> How to complete this task: Return each line of the records holding the string "screenshot".

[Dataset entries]
══════════════════════════════

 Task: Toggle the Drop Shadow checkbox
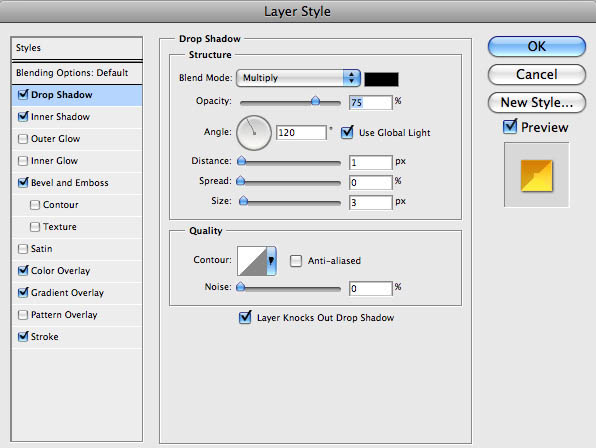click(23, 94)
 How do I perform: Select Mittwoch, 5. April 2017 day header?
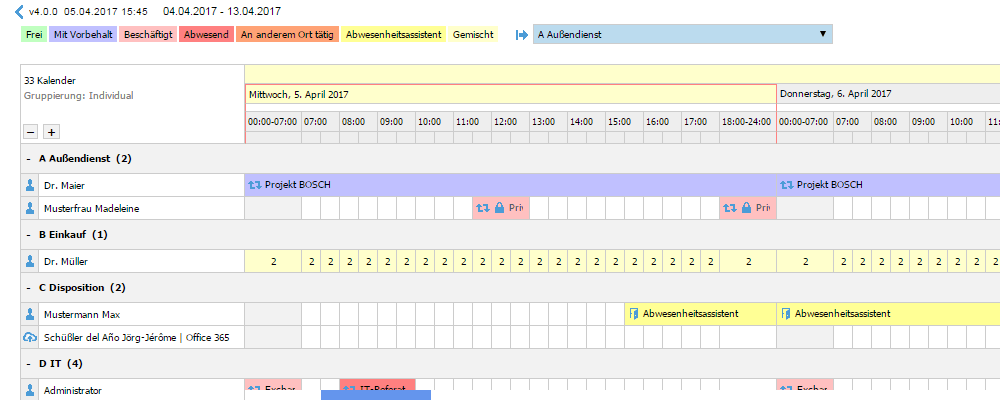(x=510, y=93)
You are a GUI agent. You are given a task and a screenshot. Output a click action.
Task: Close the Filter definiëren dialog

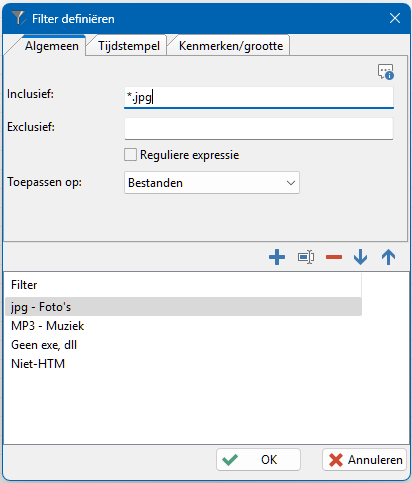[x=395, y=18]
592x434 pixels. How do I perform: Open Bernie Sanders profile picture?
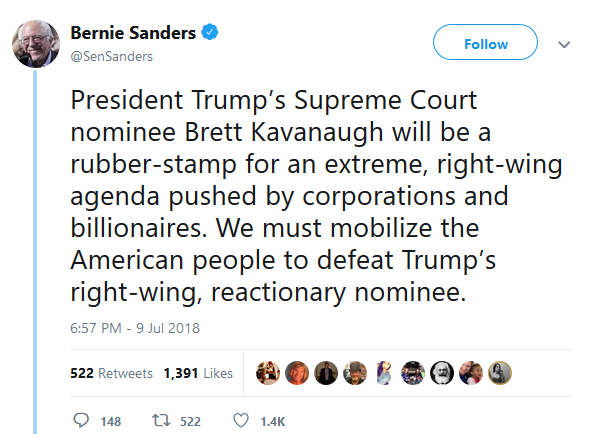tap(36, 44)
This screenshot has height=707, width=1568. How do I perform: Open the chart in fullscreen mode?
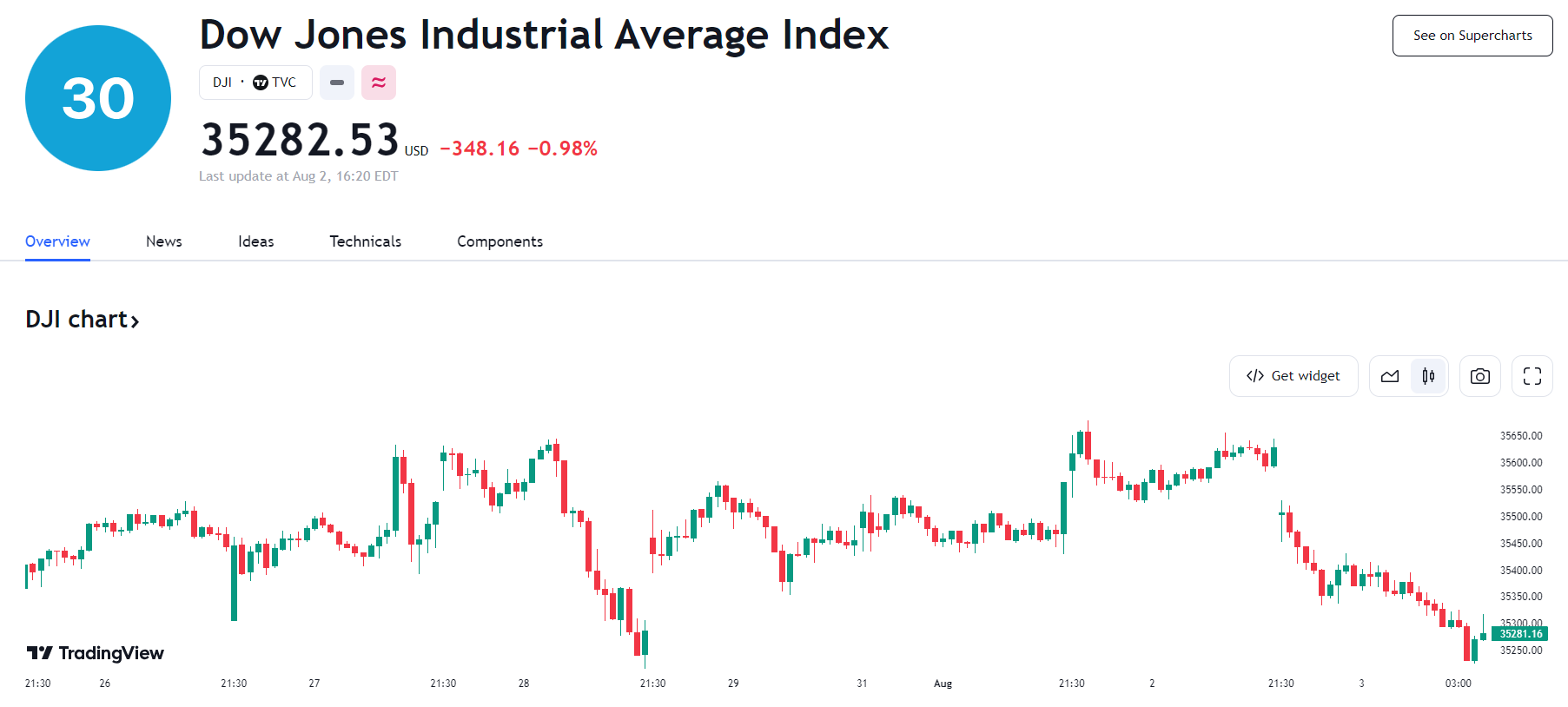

══════════════════════════════

> Reply to the exercise:
You are a GUI agent. You are given a task and a screenshot. Output a click action.
This screenshot has height=707, width=1568. How do I perform: Open the chart in fullscreen mode?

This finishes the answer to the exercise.